== WORK ORDER ==
Write out every line below again exactly as it stands, skipping each image.

(Collected data entries)
* * *
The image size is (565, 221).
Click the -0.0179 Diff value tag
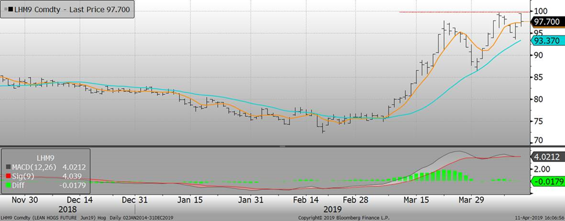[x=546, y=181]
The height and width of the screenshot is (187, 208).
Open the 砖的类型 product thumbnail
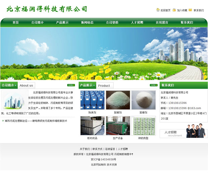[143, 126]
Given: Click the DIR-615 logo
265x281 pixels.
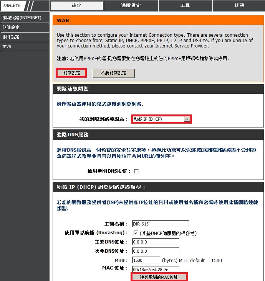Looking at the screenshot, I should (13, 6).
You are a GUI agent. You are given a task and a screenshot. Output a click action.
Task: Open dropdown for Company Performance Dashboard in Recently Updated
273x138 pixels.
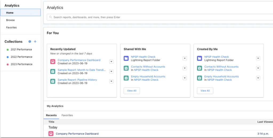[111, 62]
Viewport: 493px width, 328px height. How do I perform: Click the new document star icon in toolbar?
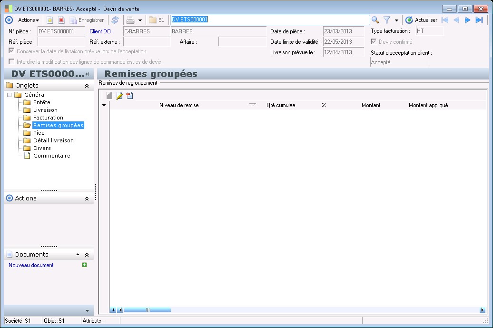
* * *
== ANSWER AREA ==
The image size is (565, 221).
Click the -0.0179 Diff value tag
[x=546, y=181]
The height and width of the screenshot is (187, 208).
Open the 砖的类型 product thumbnail
[143, 126]
Given: Click the DIR-615 logo
265x281 pixels.
Looking at the screenshot, I should (13, 6).
You are a GUI agent. You are given a task and a screenshot. Output a click action.
Task: Open dropdown for Company Performance Dashboard in Recently Updated
273x138 pixels.
[111, 62]
Viewport: 493px width, 328px height. How do I perform: Click the new document star icon in toolbar?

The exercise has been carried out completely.